> [What is required]: Copy each line of the entries that includes the word "Floods".

(Stored data entries)
- Opening Delimiter -
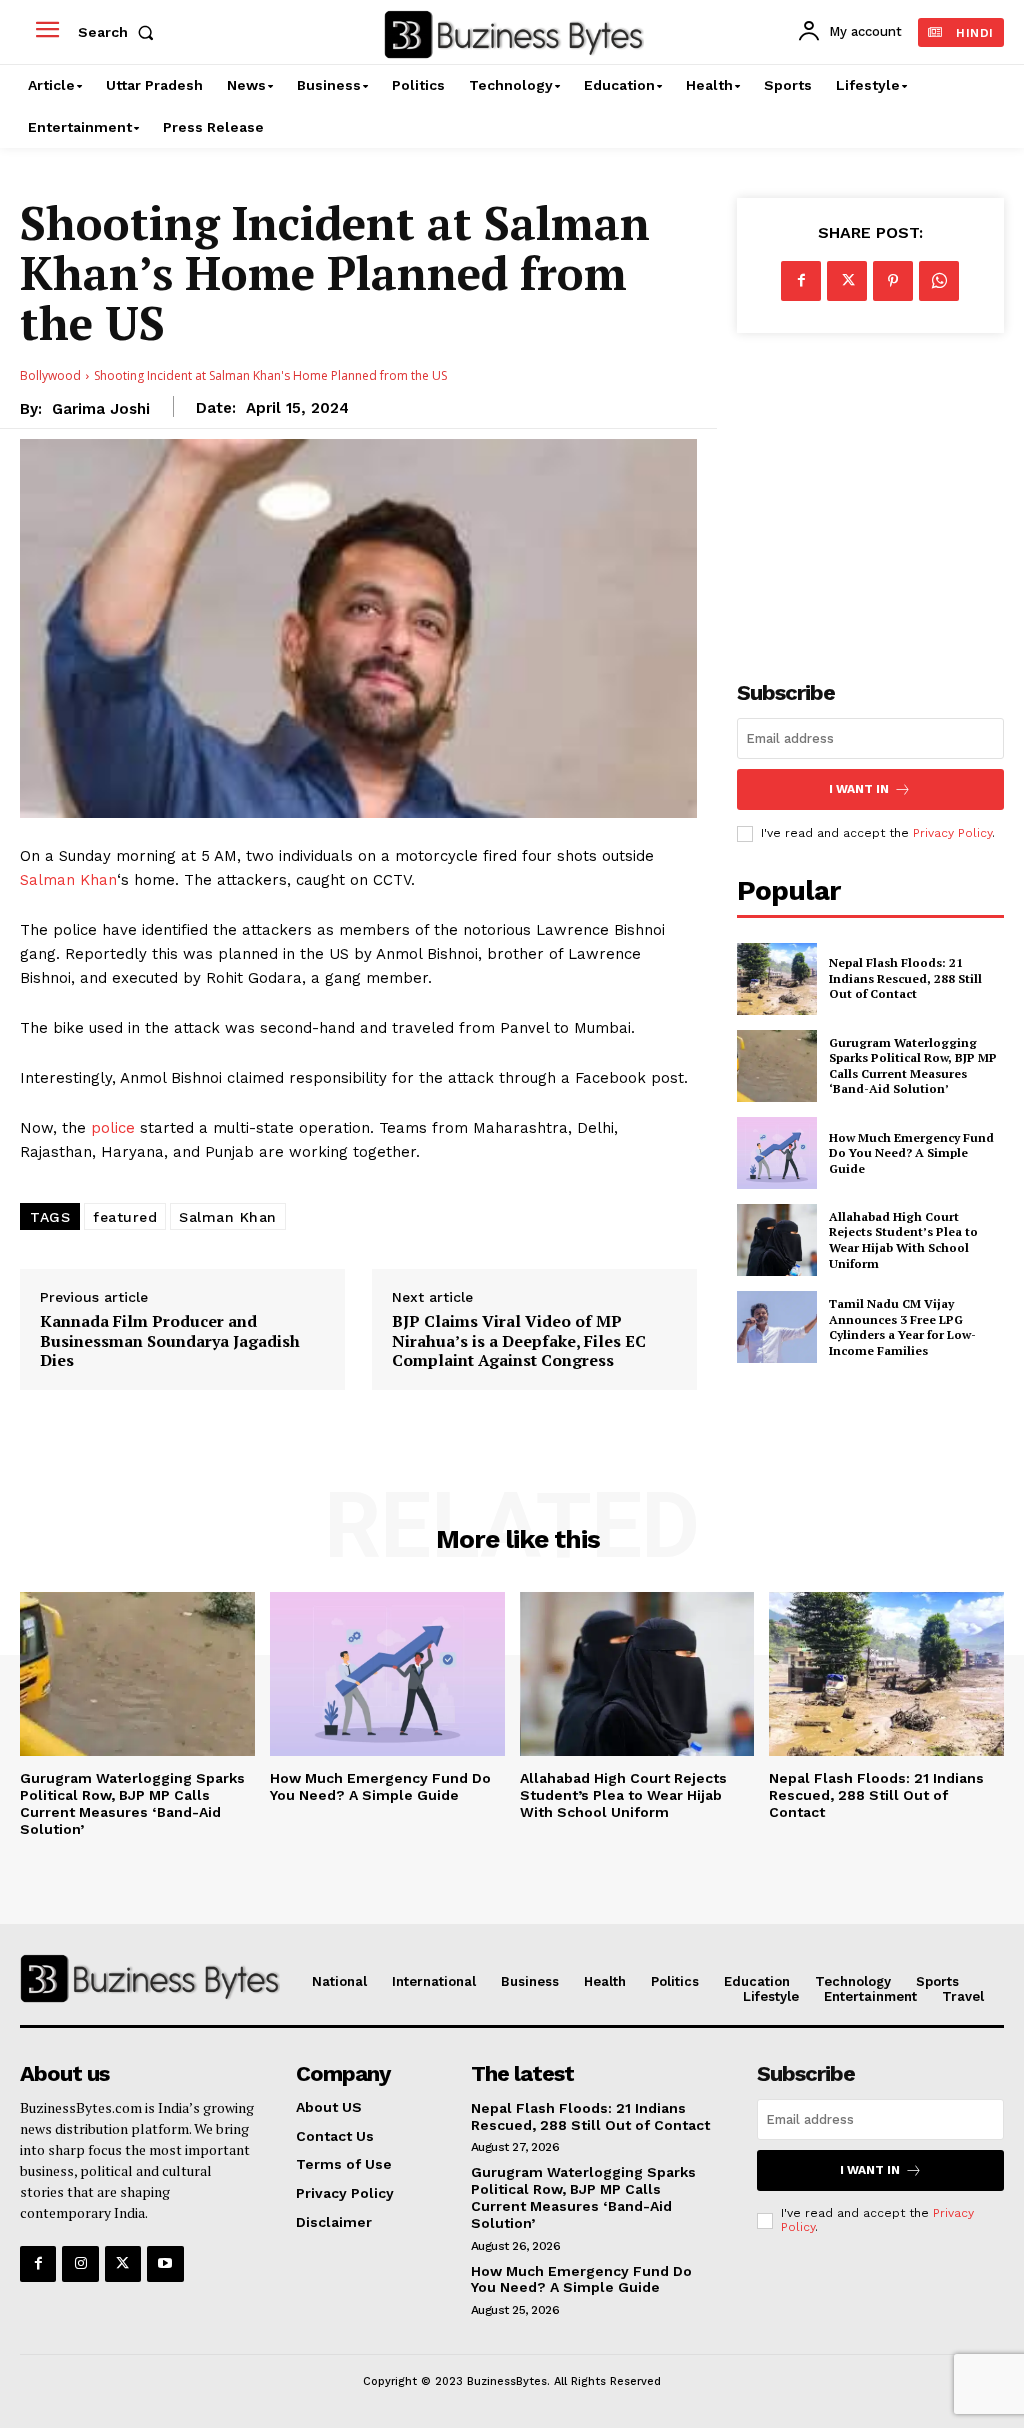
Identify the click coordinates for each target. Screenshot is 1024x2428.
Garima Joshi (101, 409)
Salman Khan (68, 880)
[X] (847, 281)
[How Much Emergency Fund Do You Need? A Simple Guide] (777, 1153)
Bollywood (50, 375)
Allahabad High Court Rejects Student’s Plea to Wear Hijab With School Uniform (903, 1240)
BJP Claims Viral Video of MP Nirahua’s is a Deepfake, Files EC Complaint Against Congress (519, 1341)
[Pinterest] (893, 281)
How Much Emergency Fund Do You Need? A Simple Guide (911, 1153)
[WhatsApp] (939, 281)
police (113, 1128)
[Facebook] (801, 281)
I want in (859, 789)
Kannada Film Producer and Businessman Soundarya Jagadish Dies (170, 1341)
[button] (120, 32)
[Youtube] (165, 2264)
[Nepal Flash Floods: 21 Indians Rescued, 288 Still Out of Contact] (777, 979)
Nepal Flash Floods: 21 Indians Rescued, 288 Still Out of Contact (905, 978)
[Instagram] (80, 2264)
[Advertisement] (880, 493)
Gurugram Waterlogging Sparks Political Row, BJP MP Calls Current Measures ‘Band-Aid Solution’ (913, 1066)
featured (125, 1217)
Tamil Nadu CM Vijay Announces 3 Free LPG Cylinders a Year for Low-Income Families (902, 1327)
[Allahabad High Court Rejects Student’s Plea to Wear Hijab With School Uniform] (777, 1240)
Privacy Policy (952, 833)
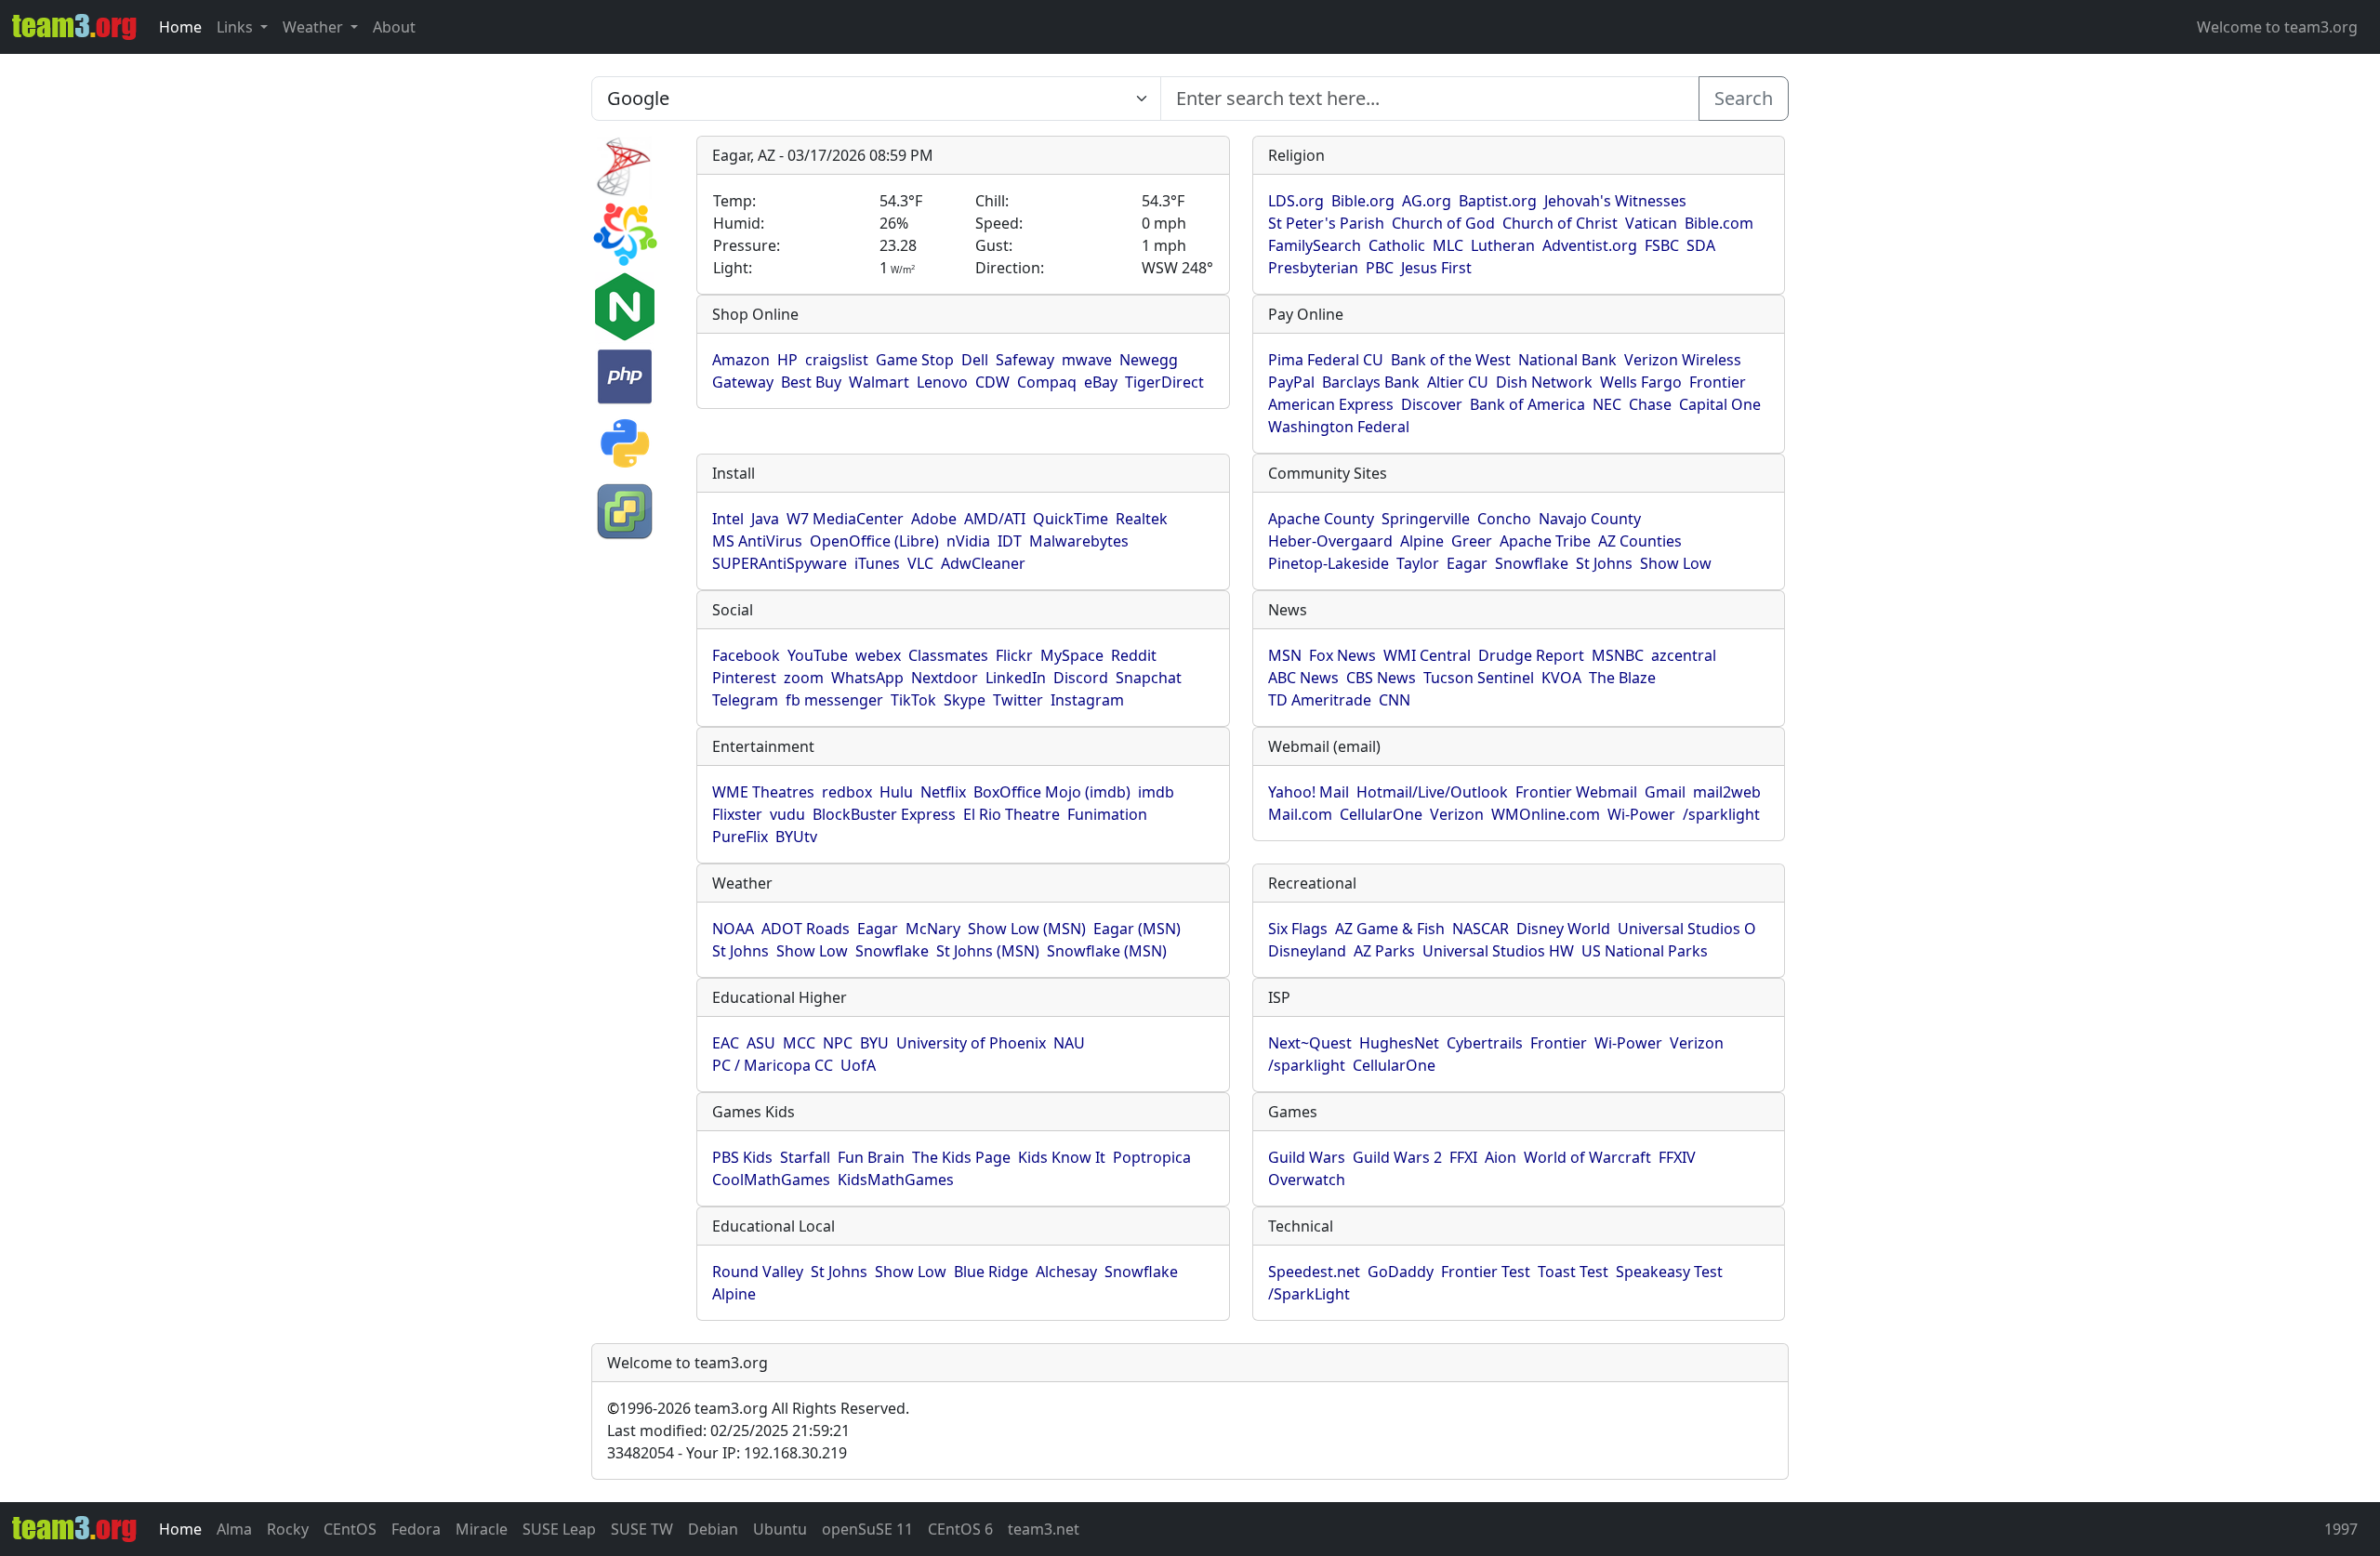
- Closing Delimiter -
> [Output]:
[Nepal Flash Floods: 21 Indians Rescued, 288 Still Out of Contact] (777, 979)
Nepal Flash Floods: 21 Indians Rescued, 288 Still Out of Contact (905, 978)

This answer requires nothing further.